In the electrodeposition of tin and lead many methods have been proposed which have, in general, evolved towards methods based on depositing these two metals as alloys from a bath which is known as fluoride or fluoroborate bath. Tin-lead alloys deposited from these baths provide the necessary advantages associated with these deposits.
Another problem for depositing tin and lead from these prior art baths has been the disadvantages associated with maintaining a consistent tin-lead proportion in the deposit as it is being plated from a bath solution. Thus, the prior art bath solutions have been dependent, with respect to the composition of the alloy deposit, not only on the current density (expressed in amperes per square feet, i.e., ASF), but also based on the temperature and concentration of each of the metal elements in the bath solution. Other baths have had a number of organic additives and thus have caused organic contaminant inclusion or occlusion, especially at the high deposit rates (in terms of ASF) sought to be used for economic operation of any plating line.

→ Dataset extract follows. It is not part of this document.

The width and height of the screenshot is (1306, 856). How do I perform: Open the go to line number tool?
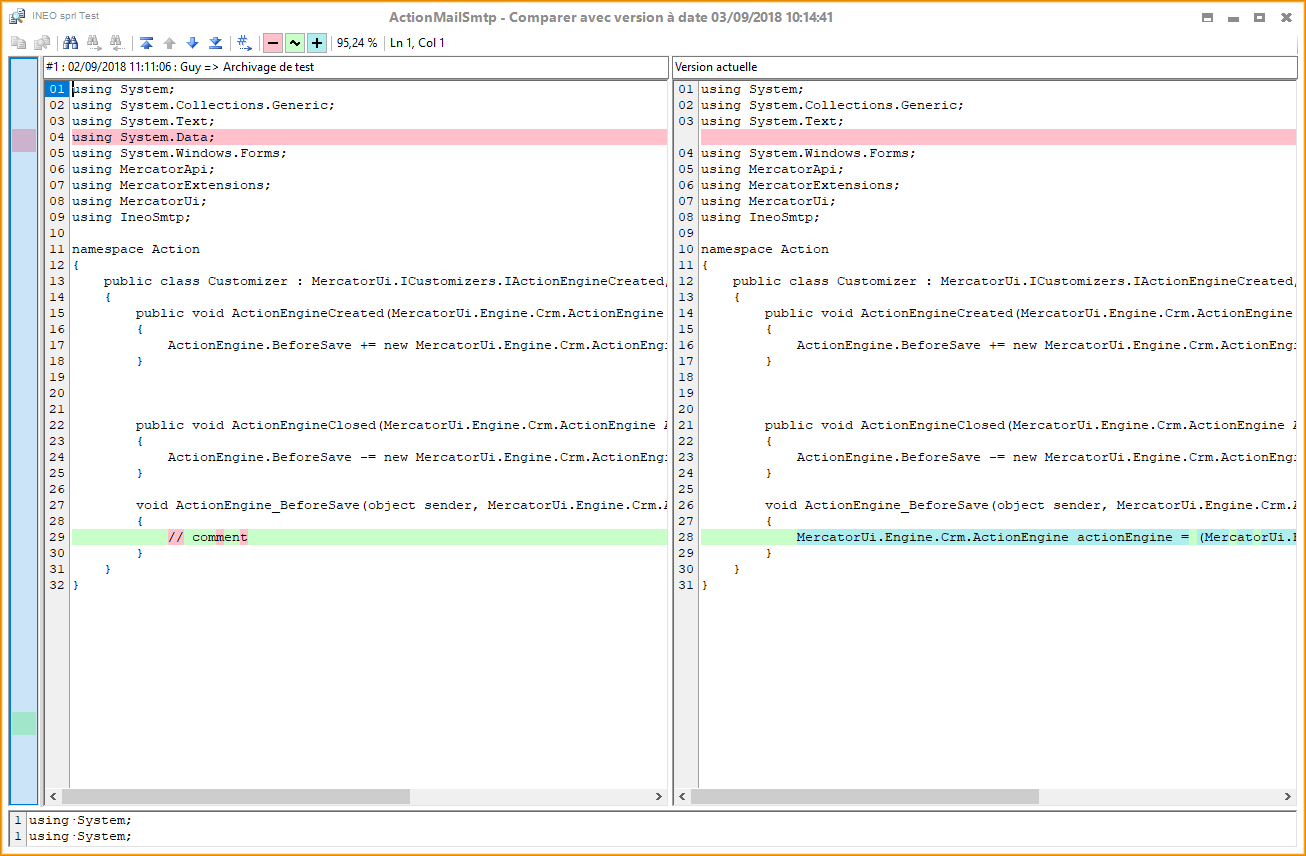point(243,43)
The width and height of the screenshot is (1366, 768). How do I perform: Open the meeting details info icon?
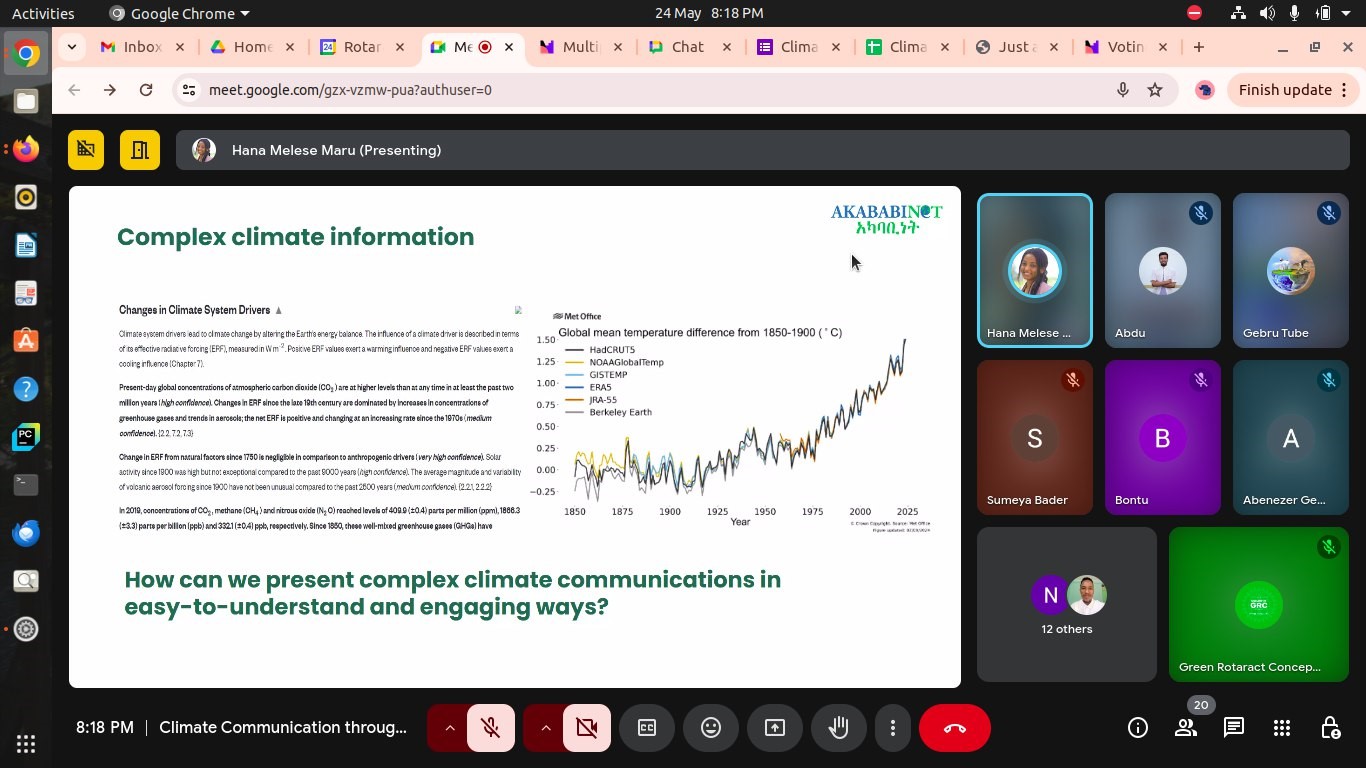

In addition to the prior art disadvantages arising from the changing alloy deposits, deposit contamination, and the stringent effluent treatment which is required, other disadvantages of the fluoride and fluoroborate bath are associated with fluoride or fluorine corrosion. Toxicity of the components in the prior art fluoride or fluoroborate bath is also a problem. The various shortcomings of the prior art bath have thus prompted a search for the replacement bath having all the advantages but few, if any, disadvantages.